Can US Trade Agreements Focus on Global Economic Good?

Amy Stouddart writes:  United States Trade Representative Froman has been saber-rattling at the World Trade Organization (WTO). “Under the President’s leadership”, said Ambassador Froman, “USTR will continue working tirelessly to ensure that China and all WTO Members play by the rules so we can grow solid, middle-class jobs here in America.” And “We’re ensuring that it’s the United States that leads and defines the rules of the road.”  The argument that humanity writ-large should play by U.S. rules in order to create solid, middle-class jobs in America amounts to a strategic misstep. It undermines the broader case the United States has been trying to make about why it – not China – should be at the center of the global trading order.

Trade deals are contentious and thus always subject to a certain amount of political theater: while there might be net job creation or higher wages, some jobs are lost; industries are shifted; compromises on standards are made.

At a time when the United States is leading an effort to rewrite global trading architecture, however, describing trade agreements and the WTO as tools for enforcing U.S. rules which serve U.S. interests rather than as mutually-agreed upon frameworks which broadly serve the global good is counterproductive to the Obama administration’s trade agenda.

A large part of the TPP selling job in Asia, in the developing world, and to critics who suggested that the agreements essentially amounted to an abandonment of the fairer, multilateral (if painfully slow) process at the WTO has been that the United States is a benign leader in the global trading order, unlike some of the emerging economies – especially China – who seek to exploit the global economy to their own benefit. TPP is not being pursued just to advance U.S. interests, runs the argument, but because a freer global trading order with high standards and rules that can be fairly enforced is better for the global economy.

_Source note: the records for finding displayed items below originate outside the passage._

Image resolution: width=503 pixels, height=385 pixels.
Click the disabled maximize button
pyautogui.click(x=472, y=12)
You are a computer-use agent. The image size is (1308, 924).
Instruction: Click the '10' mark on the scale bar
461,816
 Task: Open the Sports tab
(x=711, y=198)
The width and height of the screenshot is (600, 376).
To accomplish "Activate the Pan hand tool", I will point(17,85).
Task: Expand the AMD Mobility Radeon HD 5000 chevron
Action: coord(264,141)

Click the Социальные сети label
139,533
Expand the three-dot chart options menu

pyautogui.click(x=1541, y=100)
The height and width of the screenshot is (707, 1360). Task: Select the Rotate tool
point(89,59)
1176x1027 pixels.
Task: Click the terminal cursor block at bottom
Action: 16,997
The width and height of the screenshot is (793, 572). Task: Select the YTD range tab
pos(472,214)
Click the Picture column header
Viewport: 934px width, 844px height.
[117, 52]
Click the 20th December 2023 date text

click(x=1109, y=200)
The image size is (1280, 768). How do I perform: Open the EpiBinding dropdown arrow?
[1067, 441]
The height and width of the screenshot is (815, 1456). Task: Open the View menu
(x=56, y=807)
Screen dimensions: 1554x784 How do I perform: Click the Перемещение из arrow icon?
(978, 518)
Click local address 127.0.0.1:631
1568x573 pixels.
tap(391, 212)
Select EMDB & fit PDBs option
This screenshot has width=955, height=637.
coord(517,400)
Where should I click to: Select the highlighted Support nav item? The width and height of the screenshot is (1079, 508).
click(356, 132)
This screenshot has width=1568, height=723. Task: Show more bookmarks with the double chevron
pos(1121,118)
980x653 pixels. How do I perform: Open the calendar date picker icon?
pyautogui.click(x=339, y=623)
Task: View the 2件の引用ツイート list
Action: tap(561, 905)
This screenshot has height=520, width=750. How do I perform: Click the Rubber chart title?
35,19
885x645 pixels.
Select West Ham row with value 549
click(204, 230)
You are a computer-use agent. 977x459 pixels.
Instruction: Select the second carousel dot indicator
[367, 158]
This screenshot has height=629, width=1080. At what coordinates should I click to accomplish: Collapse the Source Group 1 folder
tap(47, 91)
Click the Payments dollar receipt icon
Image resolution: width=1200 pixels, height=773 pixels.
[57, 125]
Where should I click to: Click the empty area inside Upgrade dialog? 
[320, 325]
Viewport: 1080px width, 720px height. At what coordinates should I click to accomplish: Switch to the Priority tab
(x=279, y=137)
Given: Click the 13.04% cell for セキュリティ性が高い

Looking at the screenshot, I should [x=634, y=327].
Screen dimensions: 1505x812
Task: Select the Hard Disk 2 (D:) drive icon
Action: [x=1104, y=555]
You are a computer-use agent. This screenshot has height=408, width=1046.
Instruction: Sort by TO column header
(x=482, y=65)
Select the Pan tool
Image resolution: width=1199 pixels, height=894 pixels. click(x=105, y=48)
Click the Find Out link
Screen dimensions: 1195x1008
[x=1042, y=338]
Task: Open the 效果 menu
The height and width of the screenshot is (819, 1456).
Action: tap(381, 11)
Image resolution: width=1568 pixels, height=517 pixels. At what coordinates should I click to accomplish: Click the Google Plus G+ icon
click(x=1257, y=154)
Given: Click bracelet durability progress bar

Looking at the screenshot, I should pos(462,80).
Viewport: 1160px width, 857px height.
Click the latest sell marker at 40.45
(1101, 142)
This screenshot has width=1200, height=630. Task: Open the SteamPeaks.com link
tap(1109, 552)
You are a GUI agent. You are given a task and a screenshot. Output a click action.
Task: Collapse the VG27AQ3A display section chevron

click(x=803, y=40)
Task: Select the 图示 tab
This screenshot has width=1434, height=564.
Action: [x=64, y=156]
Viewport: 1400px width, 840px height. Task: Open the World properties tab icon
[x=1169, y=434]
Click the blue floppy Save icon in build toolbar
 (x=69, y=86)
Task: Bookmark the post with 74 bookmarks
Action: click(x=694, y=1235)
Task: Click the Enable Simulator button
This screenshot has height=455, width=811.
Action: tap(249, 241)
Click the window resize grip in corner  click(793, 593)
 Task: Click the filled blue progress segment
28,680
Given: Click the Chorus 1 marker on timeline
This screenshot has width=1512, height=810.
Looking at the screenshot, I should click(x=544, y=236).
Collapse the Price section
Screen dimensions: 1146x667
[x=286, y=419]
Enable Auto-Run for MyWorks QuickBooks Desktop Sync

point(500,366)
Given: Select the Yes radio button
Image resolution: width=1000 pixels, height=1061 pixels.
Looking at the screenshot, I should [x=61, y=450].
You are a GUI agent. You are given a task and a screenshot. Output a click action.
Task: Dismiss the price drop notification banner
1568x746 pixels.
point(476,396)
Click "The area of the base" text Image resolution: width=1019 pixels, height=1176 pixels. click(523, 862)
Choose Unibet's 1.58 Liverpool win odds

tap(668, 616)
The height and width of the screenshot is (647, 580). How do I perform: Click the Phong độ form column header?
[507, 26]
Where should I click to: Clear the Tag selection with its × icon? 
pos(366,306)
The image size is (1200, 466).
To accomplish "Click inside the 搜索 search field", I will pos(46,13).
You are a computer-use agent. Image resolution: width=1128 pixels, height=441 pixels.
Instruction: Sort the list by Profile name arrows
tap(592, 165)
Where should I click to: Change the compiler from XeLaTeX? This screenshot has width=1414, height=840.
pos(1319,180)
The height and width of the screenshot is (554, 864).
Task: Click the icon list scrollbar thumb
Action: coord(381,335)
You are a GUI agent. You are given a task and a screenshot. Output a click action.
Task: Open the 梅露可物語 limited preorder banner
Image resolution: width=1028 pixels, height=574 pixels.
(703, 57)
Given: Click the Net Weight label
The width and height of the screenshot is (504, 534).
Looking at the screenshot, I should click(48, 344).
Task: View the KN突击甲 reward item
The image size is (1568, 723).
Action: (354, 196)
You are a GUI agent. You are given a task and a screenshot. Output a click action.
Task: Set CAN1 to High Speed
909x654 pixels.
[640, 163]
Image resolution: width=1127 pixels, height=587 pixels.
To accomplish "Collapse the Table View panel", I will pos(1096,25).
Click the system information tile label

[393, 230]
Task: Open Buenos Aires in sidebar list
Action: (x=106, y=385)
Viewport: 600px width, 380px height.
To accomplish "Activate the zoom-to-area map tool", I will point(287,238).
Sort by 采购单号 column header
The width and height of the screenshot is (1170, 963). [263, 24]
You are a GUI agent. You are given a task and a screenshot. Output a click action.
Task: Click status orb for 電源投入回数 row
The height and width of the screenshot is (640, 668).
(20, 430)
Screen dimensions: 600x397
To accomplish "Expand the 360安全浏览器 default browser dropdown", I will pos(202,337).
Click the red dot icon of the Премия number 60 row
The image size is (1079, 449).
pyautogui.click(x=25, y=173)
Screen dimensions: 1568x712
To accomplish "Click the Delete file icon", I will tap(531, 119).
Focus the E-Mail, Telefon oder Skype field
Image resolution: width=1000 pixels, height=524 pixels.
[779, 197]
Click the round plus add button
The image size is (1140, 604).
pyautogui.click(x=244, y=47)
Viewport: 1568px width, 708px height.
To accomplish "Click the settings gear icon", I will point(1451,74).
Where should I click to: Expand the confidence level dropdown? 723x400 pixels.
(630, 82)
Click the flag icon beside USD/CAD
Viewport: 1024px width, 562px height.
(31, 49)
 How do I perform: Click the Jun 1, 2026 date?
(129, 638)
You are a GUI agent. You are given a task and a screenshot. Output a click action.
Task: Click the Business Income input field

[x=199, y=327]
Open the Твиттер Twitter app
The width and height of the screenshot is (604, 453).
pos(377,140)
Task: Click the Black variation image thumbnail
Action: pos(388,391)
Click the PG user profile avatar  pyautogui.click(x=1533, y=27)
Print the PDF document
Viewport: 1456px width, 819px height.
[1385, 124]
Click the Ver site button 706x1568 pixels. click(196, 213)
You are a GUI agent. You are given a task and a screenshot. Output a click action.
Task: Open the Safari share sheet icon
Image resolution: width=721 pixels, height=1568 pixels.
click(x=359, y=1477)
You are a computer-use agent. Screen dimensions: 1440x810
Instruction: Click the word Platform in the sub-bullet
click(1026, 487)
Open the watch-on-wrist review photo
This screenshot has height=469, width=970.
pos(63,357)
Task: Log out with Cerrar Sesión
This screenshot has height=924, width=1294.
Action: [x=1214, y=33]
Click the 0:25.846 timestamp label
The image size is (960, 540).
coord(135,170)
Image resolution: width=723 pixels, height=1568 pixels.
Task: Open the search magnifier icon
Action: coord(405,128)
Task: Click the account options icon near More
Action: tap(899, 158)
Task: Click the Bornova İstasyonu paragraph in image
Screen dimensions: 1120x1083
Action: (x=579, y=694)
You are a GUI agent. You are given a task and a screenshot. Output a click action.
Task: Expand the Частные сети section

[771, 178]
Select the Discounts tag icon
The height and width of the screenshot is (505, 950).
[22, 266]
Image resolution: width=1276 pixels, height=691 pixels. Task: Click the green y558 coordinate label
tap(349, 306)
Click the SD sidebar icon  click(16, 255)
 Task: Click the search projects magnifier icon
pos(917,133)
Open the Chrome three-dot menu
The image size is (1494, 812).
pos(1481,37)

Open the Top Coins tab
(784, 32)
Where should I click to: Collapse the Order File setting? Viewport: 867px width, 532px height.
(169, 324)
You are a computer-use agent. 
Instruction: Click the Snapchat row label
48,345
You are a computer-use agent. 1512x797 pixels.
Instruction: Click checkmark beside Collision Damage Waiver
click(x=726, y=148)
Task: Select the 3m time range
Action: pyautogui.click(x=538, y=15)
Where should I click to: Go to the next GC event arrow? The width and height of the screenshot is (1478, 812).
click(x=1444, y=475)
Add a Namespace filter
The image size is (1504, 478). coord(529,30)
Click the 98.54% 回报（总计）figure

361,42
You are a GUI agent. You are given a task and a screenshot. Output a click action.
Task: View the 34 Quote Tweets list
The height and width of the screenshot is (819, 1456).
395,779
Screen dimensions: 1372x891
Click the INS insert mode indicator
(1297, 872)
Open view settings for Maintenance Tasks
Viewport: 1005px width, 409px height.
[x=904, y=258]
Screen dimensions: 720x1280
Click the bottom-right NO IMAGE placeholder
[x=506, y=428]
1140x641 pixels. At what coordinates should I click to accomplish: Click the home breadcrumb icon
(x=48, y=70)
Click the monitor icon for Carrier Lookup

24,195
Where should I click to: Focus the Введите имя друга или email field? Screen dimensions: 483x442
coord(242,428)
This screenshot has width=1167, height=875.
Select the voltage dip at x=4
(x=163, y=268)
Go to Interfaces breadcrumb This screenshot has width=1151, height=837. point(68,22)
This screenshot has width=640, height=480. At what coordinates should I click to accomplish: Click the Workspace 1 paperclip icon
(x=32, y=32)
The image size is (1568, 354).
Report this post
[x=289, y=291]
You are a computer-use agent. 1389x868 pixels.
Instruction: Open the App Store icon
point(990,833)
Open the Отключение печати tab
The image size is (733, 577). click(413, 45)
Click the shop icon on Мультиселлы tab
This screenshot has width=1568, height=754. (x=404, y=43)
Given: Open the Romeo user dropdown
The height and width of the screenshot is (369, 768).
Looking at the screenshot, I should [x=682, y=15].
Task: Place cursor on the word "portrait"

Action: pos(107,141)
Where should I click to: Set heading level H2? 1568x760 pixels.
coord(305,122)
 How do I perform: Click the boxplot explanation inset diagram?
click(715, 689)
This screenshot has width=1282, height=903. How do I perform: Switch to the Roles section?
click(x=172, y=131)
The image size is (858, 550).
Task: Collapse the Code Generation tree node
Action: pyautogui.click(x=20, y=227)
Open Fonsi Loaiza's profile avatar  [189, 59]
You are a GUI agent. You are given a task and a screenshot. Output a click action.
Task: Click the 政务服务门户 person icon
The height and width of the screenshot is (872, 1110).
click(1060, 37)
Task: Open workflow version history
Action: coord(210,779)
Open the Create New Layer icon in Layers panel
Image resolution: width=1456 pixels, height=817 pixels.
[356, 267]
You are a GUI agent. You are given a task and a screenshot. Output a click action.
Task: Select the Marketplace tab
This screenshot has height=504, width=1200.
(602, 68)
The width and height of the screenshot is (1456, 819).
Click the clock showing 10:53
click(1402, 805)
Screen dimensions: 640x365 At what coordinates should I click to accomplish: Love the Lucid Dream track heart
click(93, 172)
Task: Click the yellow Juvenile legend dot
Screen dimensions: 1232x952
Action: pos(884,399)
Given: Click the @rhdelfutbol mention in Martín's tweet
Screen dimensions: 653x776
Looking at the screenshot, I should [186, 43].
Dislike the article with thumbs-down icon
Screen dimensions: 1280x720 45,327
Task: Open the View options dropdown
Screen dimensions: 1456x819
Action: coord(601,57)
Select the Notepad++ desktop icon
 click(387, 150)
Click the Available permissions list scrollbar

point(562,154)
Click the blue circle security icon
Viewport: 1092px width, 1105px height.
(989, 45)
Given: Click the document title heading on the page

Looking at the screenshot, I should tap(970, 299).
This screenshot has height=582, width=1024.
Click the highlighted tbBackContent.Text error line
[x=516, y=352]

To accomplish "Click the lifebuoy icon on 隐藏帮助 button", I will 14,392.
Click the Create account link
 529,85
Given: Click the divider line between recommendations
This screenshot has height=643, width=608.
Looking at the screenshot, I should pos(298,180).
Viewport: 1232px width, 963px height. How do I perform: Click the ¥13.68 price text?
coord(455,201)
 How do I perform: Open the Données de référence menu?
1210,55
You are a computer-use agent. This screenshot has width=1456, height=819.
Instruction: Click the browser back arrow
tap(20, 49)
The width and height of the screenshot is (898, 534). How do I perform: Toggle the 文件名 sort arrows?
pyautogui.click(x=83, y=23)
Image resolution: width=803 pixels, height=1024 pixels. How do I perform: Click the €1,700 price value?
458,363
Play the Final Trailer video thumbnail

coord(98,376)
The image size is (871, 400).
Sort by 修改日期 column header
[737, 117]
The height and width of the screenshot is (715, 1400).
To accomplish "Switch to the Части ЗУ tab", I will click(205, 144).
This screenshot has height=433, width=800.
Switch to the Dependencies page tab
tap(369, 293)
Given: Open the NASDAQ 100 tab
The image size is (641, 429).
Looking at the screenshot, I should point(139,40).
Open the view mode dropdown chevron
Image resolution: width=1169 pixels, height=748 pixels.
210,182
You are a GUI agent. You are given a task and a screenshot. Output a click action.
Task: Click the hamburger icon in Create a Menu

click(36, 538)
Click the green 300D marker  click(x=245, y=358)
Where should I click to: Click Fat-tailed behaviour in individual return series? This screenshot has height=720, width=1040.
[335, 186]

Ambassador Froman has shifted his focus to the internationalist case:: “We can lead and ensure that the global trading system reflects our values and our interests, or we can cede that role to others, which will inevitably create a less advantageous position for our workers and our businesses.”

The original impetus behind TPP for the United States was more about ensuring the continued development of an open, cooperative global economy than about shipping U.S. beef to Japan.  Winning the TPP will depend in part on persuading the world that the United States is willing and able to act in the global interest, not just its own.